Grief is an unpredictable animal. Rearing its head in my life in the most inopportune times. When I am feeling good and happy. Suddenly, I will look at the calendar and realize that it is once again the anniversary of mommy’s death. Or going through my paperwork and coming across my copies of their death certificates. Documents that clearly spell out how it came to be that they are no longer around. It is a rather cold summation of the end of a life. Boxes neatly filled out or checked off. Doctor’s signature at the bottom. Now it sits in my file cabinet. Taken out from time to time in middle of a cleaning session or needing some kind of information.


It brings up all sorts of questions, what if they had not died and were still around? Who would I have been if they had not died? How different would my life had been? Would I be the person who God intended for me to become if they had not died?


These are all fair questions. Ones that are not to meant to be answered. The truth is there are so many scenarios and all of them hypothetical. They are gone. I pray that they knew the Lord and hope to see them again. I cannot live my life in the land of what ifs. I have to live in the here and now. Sometimes that means leaning into the pain. Other times it is remembering a small, sweet moment and smiling.


Part of grieving is telling their stories. Family gatherings often retread the old family stories. Stories that we have heard throughout our lifetimes. That with each retelling change ever so slightly. Telling these stories is part of the joy, the remembering, even feeling the loss a bit more than usual. This is healing.

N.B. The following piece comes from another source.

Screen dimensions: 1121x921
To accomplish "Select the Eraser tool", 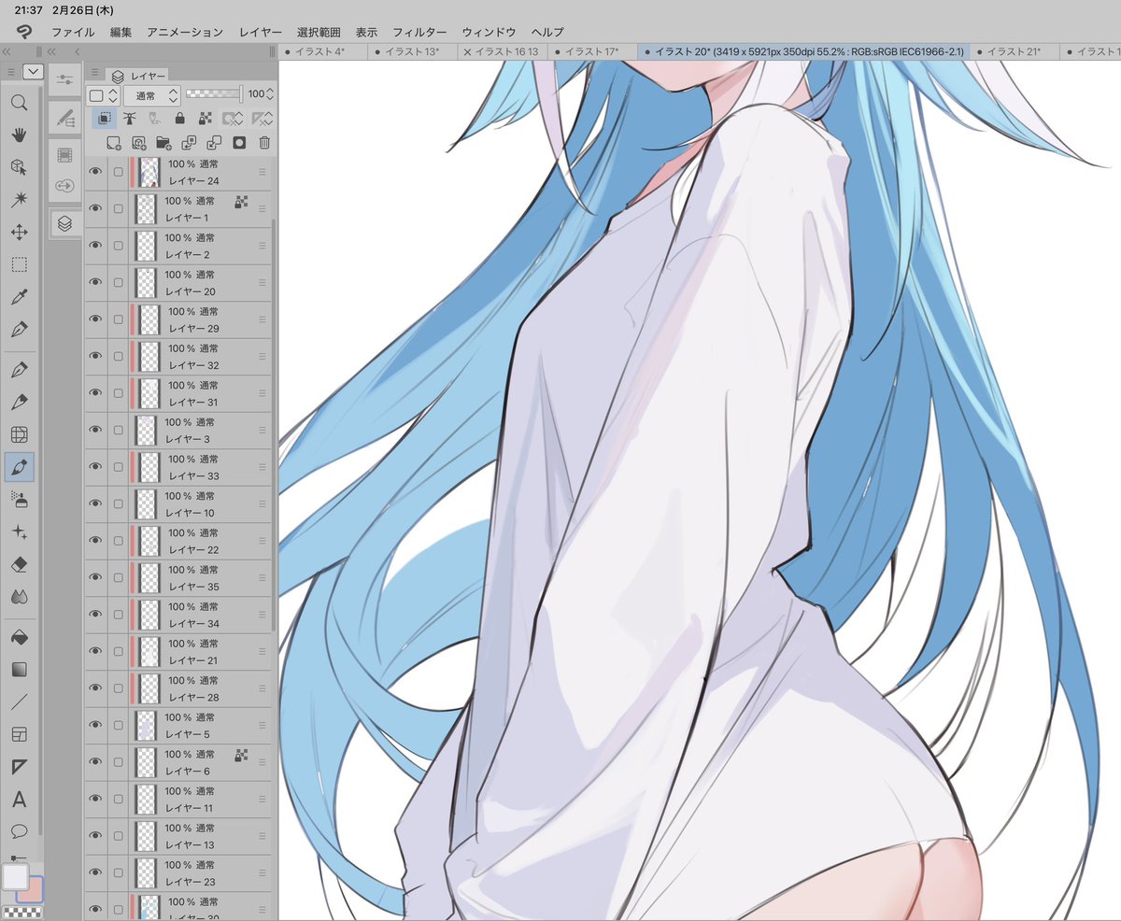I will [x=19, y=563].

In this time in my life, grief is more bittersweet. There is so much that was missed. My sisters and I grew up. My niece only knows Grandma Joyce from old photos and stories. My sister Michelle got married with out our mother being there to fuss over her. In grieving I acknowledge that they are missed. That they are still part of my heart. The one’s we lose are no longer with us to hug and kiss. To talk with and laugh with. They are however part of the story of who I am today. Both in their lives and in their deaths. It has all shaped me.


Through it all Jesus carries me, strengthens me and above all loves in in the messiness of grieving. Lean into Jesus, lean into the grief, allow it to wash over you. There is no shortcut through this, no pill that will make it all better. It is simply there. It is messy, hard and painful but you can get through the darkest days to those not so dark days. Followed by even lighter days until one day it just does not hurt as much. There will always be an ache for those who have been lost but there will also be joy. There is is so much joy! I have so much joy in my own life while remembering the ones no longer with me. It is possible.